-- AIM OF THE TASK --
Render every line of the listing below as a JSON list of strings, one string per line, omitting blank lines and leaving out the pictures.

· · · · · · ·

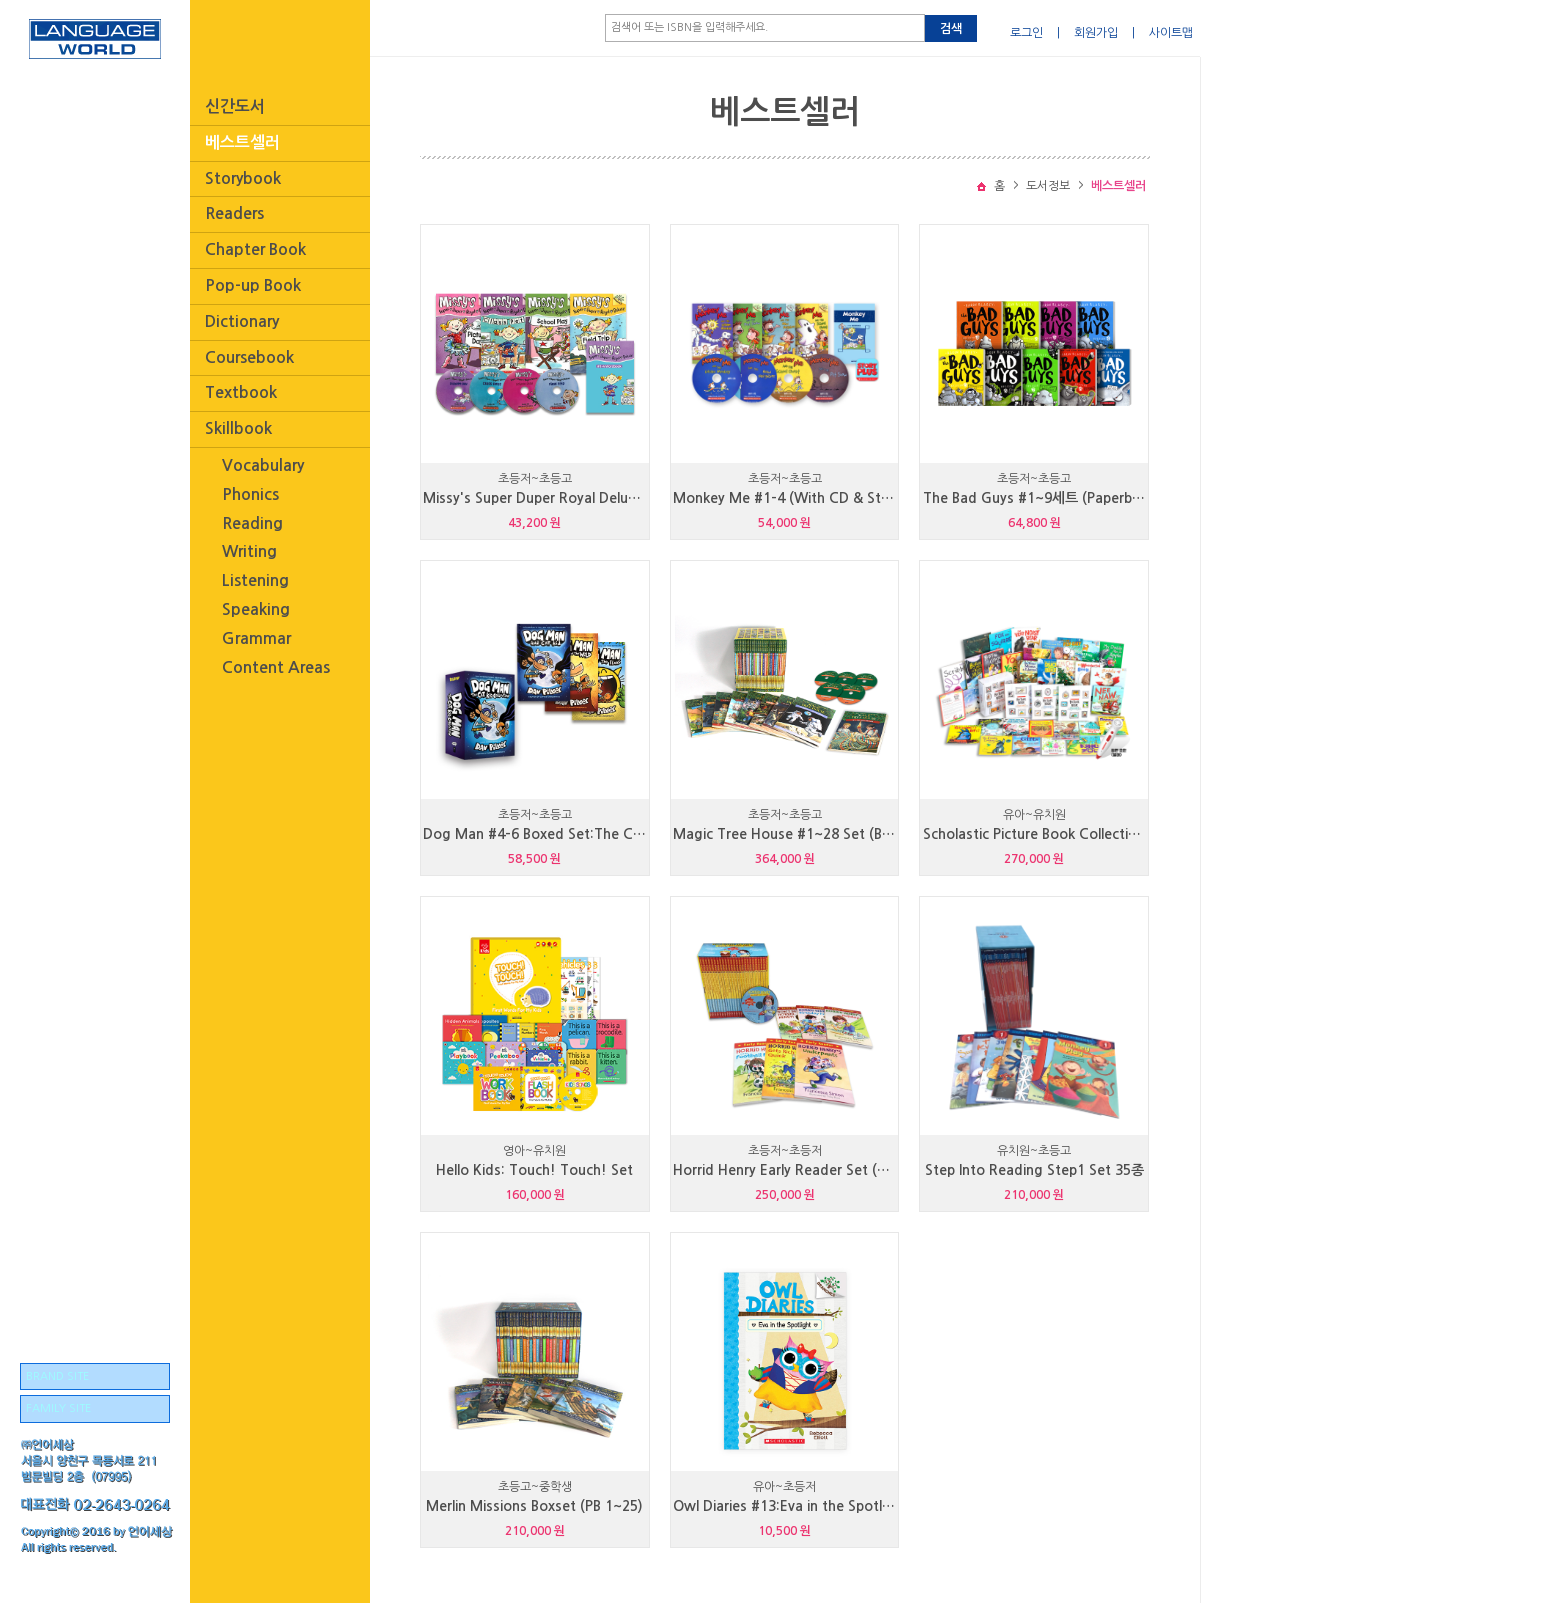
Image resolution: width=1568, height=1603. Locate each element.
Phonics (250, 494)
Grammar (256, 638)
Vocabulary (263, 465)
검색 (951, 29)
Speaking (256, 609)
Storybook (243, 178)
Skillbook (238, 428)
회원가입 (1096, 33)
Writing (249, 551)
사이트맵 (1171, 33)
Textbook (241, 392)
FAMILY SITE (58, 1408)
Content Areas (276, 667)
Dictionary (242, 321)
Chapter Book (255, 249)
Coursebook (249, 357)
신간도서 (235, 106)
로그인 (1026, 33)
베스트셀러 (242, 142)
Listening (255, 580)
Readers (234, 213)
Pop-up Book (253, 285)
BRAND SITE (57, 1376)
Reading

· · · · · · ·

-- EXPECTED ANSWER --
[
  "Image resolution: width=1568, height=1603. Locate each element.",
  "Phonics (250, 494)",
  "Grammar (256, 638)",
  "Vocabulary (263, 465)",
  "검색 (951, 29)",
  "Speaking (256, 609)",
  "Storybook (243, 178)",
  "Skillbook (238, 428)",
  "회원가입 (1096, 33)",
  "Writing (249, 551)",
  "사이트맵 (1171, 33)",
  "Textbook (241, 392)",
  "FAMILY SITE (58, 1408)",
  "Content Areas (276, 667)",
  "Dictionary (242, 321)",
  "Chapter Book (255, 249)",
  "Coursebook (249, 357)",
  "신간도서 (235, 106)",
  "로그인 (1026, 33)",
  "베스트셀러 (242, 142)",
  "Listening (255, 580)",
  "Readers (234, 213)",
  "Pop-up Book (253, 285)",
  "BRAND SITE (57, 1376)",
  "Reading"
]